My only outstanding problem is that the Flickr export mixes photographs from different albums into the export directories. There’s another JSON file that seems to contain the mapping, but with the time I’ve saved I’ve decided to restructure the albums manually and curate my collection a bit.

So, it turns out that self-hosting a Flickr alternative isn’t too tricky, and AI can really help in generating easy to follow instructions, and program code that would take a rusty human a lot of hours to get right.

3 comments

StoneRoad2013 said:

Interesting !

I thought I had lost all my stuff when fotopic folded in 2011, but I at least got the images back, eventually.
But I ran away from flicker when it went weird in 2013, but had my back-ups after the bad experience two years before.
Came here, helped a bit when the community took over ...
and I'm still here.

But I don't have any backroom skills with coding.
6 weeks ago

Gavin Johnson replied to StoneRoad2013:

Ipernity is definitely the community I was looking for when I started using Flickr.

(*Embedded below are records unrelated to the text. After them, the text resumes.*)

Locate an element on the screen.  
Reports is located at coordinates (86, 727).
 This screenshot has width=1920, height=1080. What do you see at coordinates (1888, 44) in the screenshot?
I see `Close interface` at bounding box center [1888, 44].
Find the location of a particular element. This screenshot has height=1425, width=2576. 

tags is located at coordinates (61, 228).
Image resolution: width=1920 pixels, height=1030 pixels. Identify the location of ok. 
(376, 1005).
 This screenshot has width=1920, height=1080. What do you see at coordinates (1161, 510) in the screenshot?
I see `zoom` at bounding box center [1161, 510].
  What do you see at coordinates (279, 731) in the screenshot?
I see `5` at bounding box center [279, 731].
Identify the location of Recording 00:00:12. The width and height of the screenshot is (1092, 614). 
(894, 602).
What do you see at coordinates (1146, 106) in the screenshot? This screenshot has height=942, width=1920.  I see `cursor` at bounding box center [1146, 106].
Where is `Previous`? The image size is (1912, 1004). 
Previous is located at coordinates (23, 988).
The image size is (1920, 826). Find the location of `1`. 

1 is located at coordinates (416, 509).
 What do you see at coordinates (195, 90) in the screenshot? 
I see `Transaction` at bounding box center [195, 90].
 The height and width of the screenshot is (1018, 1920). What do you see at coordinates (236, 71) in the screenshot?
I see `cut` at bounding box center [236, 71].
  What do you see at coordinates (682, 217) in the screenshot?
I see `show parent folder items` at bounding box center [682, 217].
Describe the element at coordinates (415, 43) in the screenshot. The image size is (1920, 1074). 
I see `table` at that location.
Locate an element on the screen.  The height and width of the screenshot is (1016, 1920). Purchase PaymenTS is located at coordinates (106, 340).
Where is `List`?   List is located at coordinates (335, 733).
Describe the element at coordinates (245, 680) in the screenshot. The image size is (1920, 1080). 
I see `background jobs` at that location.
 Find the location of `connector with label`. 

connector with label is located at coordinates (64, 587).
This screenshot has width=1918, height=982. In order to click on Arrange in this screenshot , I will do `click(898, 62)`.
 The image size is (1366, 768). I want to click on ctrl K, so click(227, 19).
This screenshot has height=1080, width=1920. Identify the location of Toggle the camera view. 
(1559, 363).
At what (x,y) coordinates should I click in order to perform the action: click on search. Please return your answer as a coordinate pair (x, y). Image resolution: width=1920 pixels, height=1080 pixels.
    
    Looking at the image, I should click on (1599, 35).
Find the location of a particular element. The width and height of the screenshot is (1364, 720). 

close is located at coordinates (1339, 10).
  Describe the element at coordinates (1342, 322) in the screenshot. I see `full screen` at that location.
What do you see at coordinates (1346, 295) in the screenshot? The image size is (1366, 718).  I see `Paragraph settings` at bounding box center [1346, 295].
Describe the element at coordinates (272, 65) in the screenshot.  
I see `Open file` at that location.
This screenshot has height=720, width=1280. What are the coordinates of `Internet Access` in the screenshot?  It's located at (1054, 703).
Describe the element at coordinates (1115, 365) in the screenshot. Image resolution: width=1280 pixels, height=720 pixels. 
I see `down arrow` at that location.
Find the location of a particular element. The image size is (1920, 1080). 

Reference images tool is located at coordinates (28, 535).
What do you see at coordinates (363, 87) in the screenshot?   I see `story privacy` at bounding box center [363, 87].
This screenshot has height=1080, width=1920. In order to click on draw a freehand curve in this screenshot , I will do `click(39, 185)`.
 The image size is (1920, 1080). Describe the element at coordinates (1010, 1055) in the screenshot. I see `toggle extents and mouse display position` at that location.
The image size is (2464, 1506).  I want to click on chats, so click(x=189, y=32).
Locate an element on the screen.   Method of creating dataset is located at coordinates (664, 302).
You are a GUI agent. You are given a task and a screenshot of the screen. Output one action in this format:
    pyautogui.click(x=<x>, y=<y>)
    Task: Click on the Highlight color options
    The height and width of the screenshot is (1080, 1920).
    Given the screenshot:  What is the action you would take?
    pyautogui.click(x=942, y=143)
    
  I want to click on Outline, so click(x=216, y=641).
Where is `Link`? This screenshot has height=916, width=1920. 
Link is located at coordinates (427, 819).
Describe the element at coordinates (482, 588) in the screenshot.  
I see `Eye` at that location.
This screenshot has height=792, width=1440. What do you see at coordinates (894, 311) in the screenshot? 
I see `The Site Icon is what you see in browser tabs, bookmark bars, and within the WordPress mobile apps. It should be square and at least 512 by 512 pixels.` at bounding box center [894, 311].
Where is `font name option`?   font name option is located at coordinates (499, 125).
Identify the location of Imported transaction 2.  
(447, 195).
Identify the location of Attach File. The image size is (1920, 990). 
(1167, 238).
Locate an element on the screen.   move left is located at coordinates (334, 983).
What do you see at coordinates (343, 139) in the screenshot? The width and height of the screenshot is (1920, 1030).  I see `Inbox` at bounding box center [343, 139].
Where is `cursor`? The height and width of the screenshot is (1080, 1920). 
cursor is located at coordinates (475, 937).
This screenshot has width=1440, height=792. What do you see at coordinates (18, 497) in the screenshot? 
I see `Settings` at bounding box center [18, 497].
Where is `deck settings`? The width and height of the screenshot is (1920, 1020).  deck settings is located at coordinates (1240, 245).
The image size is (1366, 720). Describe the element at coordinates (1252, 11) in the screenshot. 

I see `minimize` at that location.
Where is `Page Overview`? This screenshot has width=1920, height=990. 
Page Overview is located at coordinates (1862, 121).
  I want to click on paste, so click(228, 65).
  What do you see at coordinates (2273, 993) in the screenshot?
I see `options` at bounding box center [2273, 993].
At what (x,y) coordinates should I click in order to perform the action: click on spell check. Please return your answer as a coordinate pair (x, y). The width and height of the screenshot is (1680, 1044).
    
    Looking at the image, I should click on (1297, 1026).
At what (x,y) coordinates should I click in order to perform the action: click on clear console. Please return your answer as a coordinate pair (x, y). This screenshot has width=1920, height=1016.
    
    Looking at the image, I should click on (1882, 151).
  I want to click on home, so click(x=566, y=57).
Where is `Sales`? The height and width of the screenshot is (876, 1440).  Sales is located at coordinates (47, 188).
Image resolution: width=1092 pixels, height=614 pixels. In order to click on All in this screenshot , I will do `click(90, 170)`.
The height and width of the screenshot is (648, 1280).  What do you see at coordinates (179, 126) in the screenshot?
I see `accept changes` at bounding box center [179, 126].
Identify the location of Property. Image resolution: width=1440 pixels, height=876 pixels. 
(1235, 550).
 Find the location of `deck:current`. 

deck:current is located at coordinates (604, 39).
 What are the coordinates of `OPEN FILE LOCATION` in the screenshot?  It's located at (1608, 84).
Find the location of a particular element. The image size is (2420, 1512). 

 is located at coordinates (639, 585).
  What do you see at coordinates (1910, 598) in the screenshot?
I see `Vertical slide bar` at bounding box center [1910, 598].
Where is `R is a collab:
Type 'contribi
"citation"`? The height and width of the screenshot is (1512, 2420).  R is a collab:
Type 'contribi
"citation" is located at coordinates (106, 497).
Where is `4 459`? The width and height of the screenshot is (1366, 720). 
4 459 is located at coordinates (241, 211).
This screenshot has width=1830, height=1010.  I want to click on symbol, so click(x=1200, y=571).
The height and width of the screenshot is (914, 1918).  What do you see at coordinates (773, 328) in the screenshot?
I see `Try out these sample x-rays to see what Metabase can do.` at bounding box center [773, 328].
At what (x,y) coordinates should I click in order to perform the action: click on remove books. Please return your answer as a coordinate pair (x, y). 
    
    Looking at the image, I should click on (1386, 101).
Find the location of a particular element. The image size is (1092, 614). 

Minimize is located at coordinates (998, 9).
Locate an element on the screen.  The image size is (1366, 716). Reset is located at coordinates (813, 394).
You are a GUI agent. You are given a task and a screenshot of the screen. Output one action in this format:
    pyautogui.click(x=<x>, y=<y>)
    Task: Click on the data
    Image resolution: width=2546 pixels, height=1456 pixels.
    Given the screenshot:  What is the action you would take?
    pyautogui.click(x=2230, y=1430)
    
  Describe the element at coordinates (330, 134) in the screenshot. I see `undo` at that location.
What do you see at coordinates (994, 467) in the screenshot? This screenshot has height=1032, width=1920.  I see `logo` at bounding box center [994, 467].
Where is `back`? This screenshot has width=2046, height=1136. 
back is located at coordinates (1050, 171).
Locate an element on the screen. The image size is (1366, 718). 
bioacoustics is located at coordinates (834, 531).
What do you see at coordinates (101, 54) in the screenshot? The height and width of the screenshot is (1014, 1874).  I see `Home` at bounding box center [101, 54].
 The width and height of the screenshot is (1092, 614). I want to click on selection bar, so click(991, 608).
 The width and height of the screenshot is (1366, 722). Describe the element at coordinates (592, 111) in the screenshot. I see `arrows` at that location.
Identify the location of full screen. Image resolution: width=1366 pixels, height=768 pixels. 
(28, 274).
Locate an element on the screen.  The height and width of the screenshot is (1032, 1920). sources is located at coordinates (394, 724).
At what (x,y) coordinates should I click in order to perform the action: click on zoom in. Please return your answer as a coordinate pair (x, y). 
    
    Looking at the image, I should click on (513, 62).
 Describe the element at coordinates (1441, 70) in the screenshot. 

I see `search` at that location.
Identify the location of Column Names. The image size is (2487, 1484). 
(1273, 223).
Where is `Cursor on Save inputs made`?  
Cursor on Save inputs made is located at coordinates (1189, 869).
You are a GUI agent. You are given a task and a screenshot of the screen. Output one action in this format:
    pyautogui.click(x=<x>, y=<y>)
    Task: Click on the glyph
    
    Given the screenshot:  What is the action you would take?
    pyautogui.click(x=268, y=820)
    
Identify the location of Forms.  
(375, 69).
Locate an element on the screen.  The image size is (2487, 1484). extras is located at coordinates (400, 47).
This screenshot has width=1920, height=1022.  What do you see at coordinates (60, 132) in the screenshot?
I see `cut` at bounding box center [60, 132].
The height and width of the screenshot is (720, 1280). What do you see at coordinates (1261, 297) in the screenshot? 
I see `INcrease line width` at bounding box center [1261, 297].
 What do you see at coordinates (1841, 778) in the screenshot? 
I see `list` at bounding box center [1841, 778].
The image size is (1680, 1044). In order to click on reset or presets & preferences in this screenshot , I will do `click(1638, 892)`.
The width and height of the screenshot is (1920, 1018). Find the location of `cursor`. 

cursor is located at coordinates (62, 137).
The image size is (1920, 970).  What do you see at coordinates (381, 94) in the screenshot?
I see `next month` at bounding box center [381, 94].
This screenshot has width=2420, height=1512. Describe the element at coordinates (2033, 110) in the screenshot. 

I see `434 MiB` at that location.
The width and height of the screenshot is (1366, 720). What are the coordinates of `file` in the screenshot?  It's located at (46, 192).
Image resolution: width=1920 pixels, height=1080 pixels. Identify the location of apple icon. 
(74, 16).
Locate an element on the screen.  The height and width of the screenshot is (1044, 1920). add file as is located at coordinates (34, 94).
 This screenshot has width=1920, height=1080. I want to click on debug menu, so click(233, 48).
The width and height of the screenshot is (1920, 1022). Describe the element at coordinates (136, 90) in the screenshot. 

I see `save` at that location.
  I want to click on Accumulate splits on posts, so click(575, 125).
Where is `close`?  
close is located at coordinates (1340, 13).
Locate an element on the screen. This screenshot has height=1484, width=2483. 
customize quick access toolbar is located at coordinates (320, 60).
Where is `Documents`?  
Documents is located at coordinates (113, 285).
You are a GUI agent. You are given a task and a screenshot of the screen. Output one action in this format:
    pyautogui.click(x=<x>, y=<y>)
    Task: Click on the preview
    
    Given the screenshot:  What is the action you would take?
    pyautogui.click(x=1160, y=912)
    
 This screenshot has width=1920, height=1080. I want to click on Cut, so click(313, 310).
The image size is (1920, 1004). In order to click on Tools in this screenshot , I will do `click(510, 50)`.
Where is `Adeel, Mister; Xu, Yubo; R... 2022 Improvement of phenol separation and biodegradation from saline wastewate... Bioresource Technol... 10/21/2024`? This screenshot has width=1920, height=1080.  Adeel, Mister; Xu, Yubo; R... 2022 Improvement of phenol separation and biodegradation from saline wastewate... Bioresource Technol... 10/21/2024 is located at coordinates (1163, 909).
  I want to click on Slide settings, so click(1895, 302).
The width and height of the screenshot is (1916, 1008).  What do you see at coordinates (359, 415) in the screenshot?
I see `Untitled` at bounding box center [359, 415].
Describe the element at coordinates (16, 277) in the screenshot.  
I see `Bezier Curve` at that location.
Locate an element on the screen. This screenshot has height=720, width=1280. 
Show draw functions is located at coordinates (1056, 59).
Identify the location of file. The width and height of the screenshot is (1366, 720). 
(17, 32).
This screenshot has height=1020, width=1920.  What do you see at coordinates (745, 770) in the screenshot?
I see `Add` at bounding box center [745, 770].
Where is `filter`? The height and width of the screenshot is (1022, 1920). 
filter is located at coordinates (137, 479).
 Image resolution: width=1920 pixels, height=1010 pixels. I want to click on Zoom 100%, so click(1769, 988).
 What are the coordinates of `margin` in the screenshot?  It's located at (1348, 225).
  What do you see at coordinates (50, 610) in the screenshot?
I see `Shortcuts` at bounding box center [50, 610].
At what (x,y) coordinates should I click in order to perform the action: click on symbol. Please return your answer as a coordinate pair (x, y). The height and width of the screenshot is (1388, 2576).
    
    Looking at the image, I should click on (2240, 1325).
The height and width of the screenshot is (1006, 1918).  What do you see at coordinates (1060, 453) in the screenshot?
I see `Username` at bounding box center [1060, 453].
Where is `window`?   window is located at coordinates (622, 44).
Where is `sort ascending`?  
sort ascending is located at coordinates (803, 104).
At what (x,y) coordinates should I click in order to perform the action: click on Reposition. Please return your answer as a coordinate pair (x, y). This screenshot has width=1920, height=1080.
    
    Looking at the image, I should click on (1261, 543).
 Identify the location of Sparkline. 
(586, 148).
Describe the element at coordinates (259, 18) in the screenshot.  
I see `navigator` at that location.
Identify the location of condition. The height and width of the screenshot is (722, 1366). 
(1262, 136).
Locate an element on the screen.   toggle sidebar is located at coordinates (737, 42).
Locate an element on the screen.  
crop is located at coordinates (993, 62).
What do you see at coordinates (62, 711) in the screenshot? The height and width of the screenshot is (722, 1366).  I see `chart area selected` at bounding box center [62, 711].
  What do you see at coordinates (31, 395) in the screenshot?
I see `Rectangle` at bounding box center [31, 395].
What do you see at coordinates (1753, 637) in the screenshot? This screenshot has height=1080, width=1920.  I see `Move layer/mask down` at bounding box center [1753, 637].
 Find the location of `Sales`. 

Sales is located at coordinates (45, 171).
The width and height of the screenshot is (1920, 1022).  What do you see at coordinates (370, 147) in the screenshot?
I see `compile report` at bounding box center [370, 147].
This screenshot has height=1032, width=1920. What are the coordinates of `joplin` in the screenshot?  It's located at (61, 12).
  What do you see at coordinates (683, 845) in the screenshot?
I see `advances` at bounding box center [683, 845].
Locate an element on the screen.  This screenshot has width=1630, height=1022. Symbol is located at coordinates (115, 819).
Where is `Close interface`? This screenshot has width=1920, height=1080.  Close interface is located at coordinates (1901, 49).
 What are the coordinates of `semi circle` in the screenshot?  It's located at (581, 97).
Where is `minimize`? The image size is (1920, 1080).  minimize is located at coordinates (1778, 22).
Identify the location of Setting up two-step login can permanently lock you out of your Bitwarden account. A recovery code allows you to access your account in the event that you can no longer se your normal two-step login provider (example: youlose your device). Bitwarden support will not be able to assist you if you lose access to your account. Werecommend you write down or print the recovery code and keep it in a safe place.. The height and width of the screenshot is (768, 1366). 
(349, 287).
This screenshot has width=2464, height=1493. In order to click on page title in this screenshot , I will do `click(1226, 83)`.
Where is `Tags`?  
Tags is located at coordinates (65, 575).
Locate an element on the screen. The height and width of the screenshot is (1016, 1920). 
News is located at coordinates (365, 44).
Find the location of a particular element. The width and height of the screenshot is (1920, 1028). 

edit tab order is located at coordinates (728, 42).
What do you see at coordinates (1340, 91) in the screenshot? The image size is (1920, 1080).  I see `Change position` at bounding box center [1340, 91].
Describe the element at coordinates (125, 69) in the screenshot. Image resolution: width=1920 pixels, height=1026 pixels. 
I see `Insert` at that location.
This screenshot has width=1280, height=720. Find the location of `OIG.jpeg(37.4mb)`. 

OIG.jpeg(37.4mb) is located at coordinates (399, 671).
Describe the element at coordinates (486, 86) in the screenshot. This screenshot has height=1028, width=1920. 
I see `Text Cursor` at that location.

I've also lost photos over the years because of bad backup management, so now I tend to get annoyingly preachy about having multiple copies and not trusting cloud services to keep things safe :-)
6 weeks ago

Gavin Johnson said:

Having used Immich for a while, a quick update...

It's still performing well, and has some basic AI tagging functionality built in. It's better at identifying and grouping faces for the user to identify than it is at accurately identifying features, but it's still a handy capability. It also lets you put photographs into more than one album, which I've found useful when I want things in thematic albums without duplicating images.